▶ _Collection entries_

**********

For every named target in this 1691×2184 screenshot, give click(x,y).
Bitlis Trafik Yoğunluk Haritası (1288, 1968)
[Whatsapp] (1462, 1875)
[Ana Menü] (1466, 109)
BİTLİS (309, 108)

**********

▶ _Work to be completed_
Return each record exactly as given.

▶ _Task response_
For every named target in this 1691×2184 screenshot, give click(x,y).
Bitlis Trafik Yoğunluk Haritası (1288, 1968)
[Whatsapp] (1462, 1875)
[Ana Menü] (1466, 109)
BİTLİS (309, 108)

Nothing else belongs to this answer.